Like every Bethesda RPG, many of its best bits are found off-mission, but not necessarily off the beaten path. Even the most casual exploration of Cyrodiil's big cities is liable to embroil a wandering adventurer in tales of Lovecraftian madness, Kafkaesque horror, Welshian drug abuse, and several other spurious and overused adjectives. There's even a fair bit of implied Secret Shagging. All the Good Stuff. Following the substantial main and guild quests will take you ages and won't even reveal all of the locations - and hunting for the abundant secrets that Cyrodiil has to offer will keep you enthralled for an obscene amount of time.

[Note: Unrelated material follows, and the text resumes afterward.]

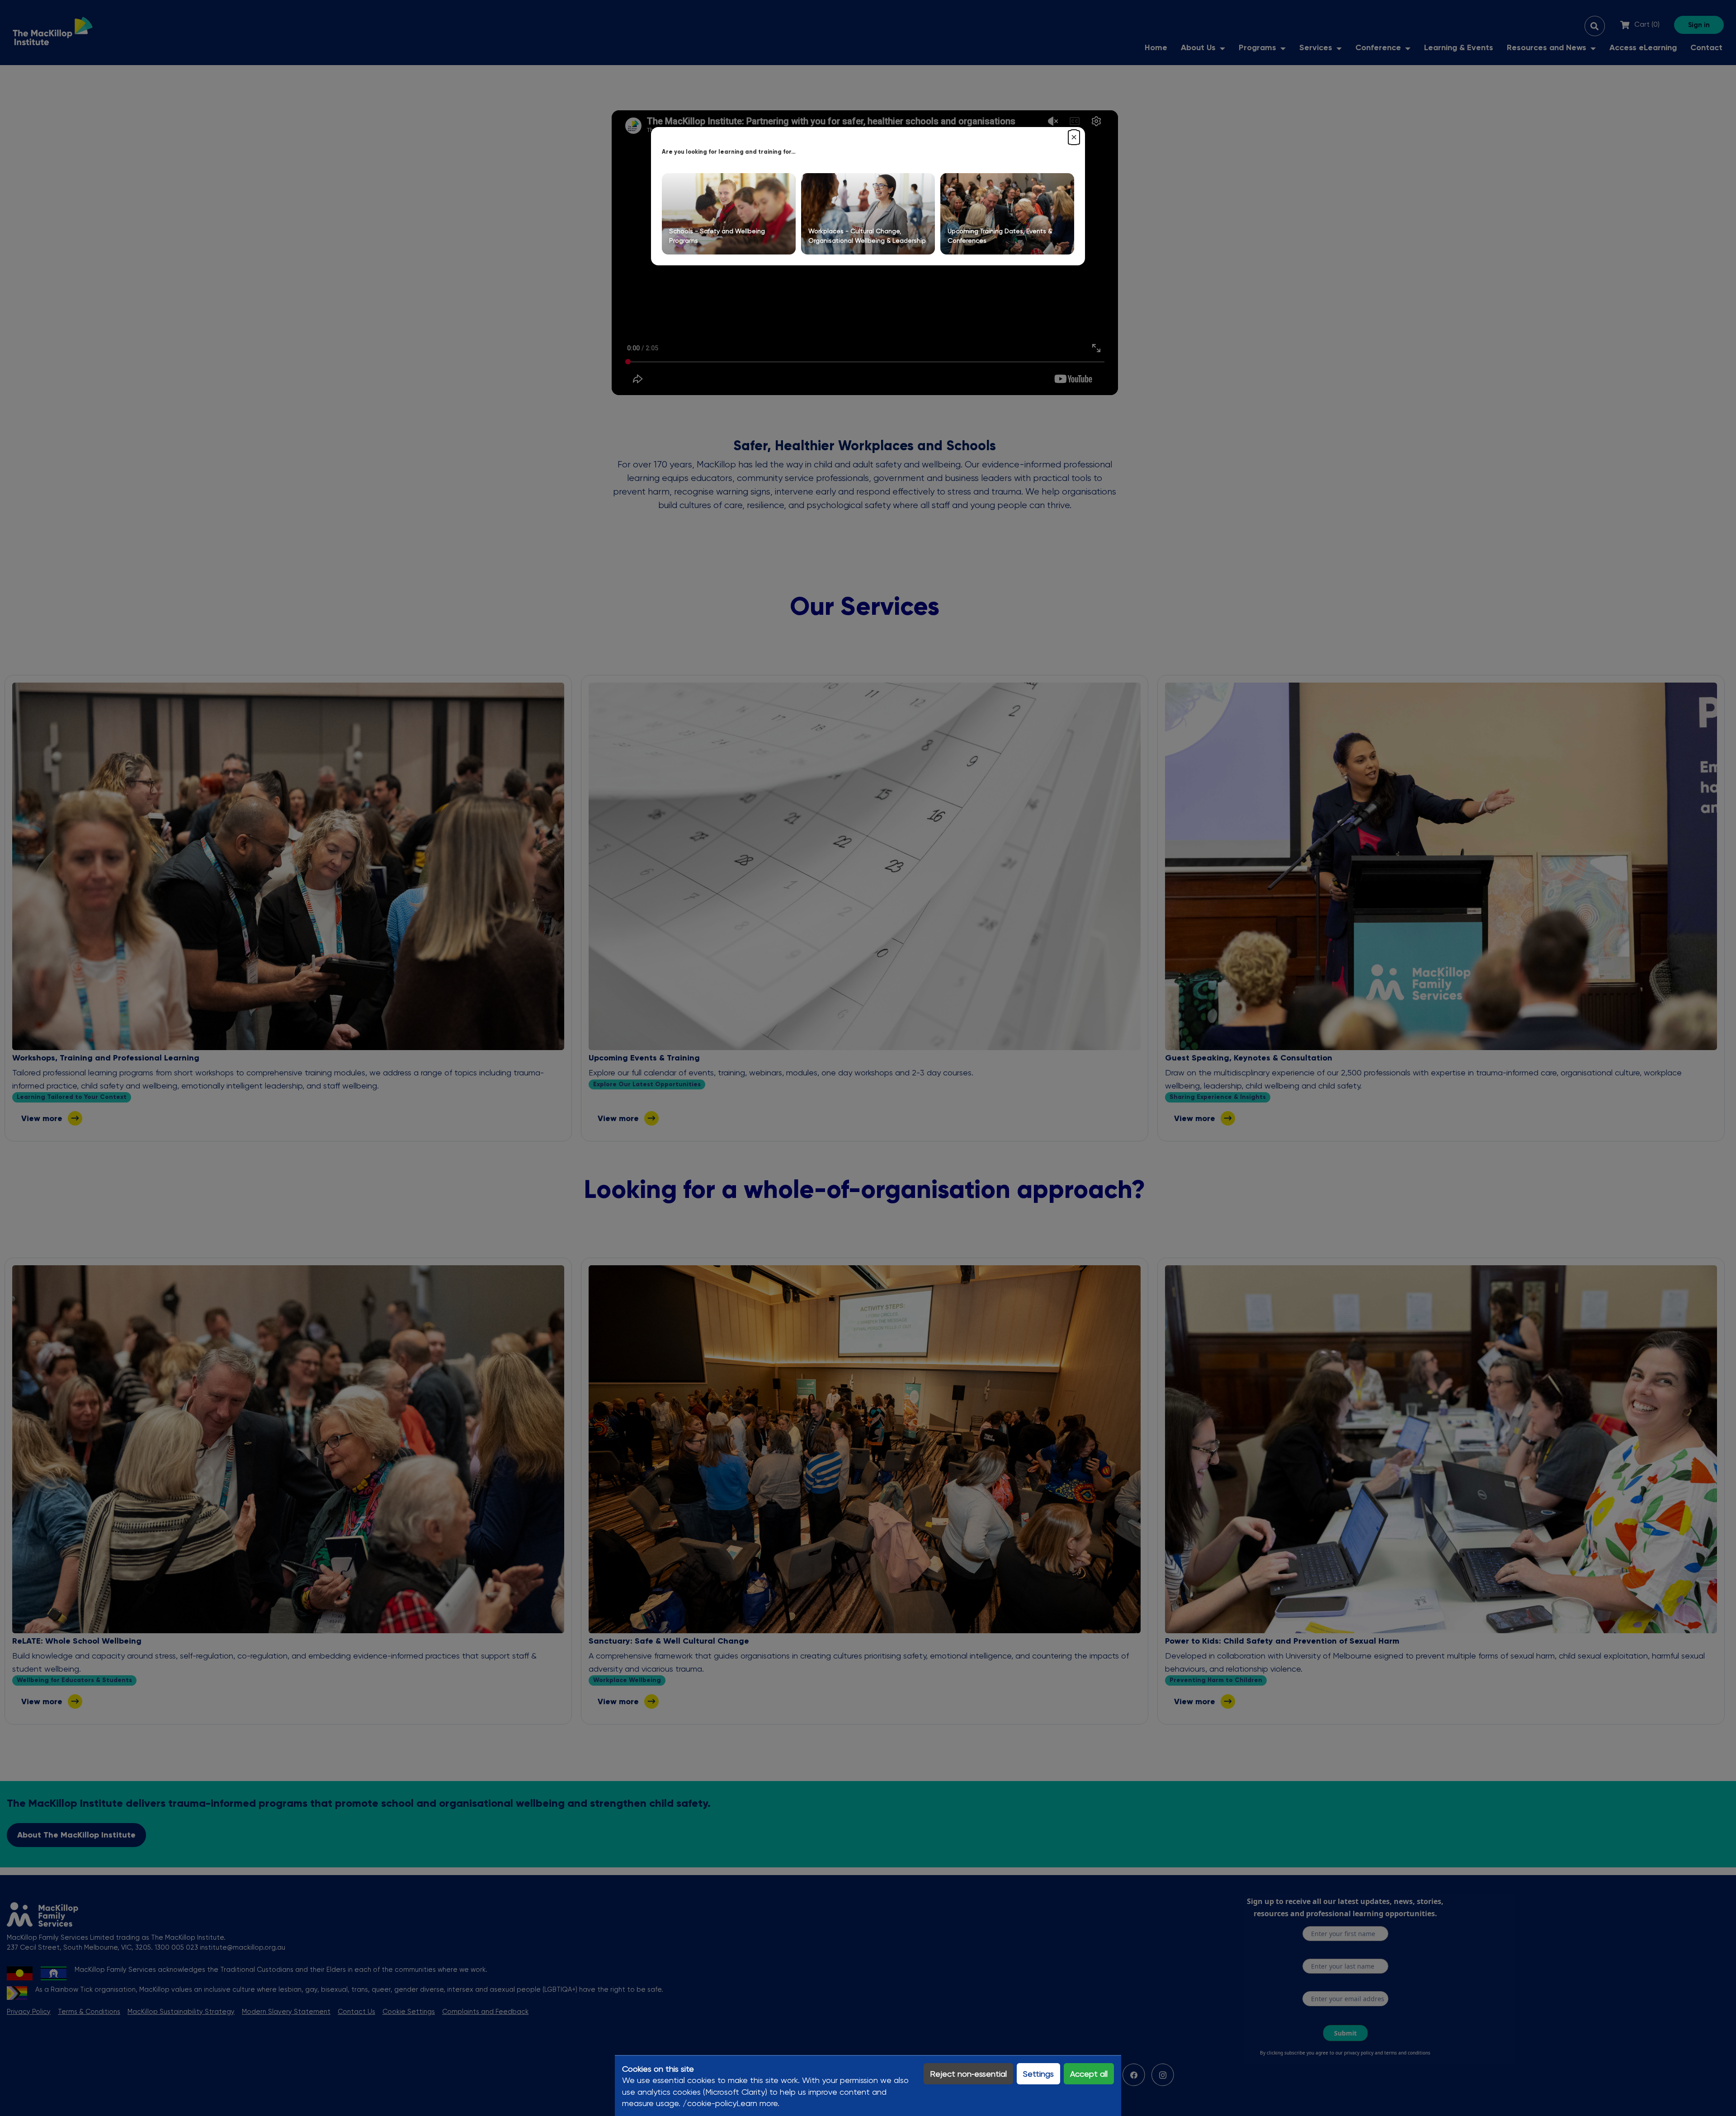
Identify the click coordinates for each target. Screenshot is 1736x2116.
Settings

It's a great package, accessible to a fault, eminently playable in either bite-sized chunks or substantial multi-hour portions, and surely so much further back in our memories than Skyrim that it is in more urgent need of a redux than a game which is barely six years old and on its third major re-release in twelve months. It also runs better on low-power devices, on account of its age.

It's long overdue a comeback and would run on a toaster, so quite why one can't download Oblivion: Russell Hobbs Edition to bang through while waiting for crumpets is evidence of two things: that not enough people care about Oblivion, and that we live in the worst timeline imaginable. Prince dead, Trump in the White House and no chance of becoming the head of the fighter's guild over breakfast. Great.

Oblivion is so much more than the forgotten bridge between Morrowind and Skyrim. It is the game that pulled the western RPG kicking and screaming into the mainstream. That means "popular on consoles", for those of you in the expensive seats. It is to its genre as Halo and Call of Duty: Modern Warfare are to the first-person shooters that followed them: owed an incalculable debt and still setting the standard over a decade later. But aside from all that shite about its legacy, it is simply a fantastic game. All things considered, it's not the best of Bethesda's behemoth RPGs, but it is the breakout success that defined them and it deserves to be remembered fondly for it.

If you're lucky enough to own an Xbox One X, you can play the 360 version in stunning, smooth-as-butter 4K with magically increased detail thanks to its improbably good backward compatibility modes. If you have the PC version, a dedicated modding community has spent the last eleven years updating the visuals, overhauling the gameplay and even adding new adventures to the world of Cyrodiil.

Skyrim might be getting all the fanfare, column inches and re-releases, but a lot of people have very quietly spent considerable time and money on keeping Oblivion fresh and beautiful.

Find them, and re-open the jaws of... you know what to do. It's only polite.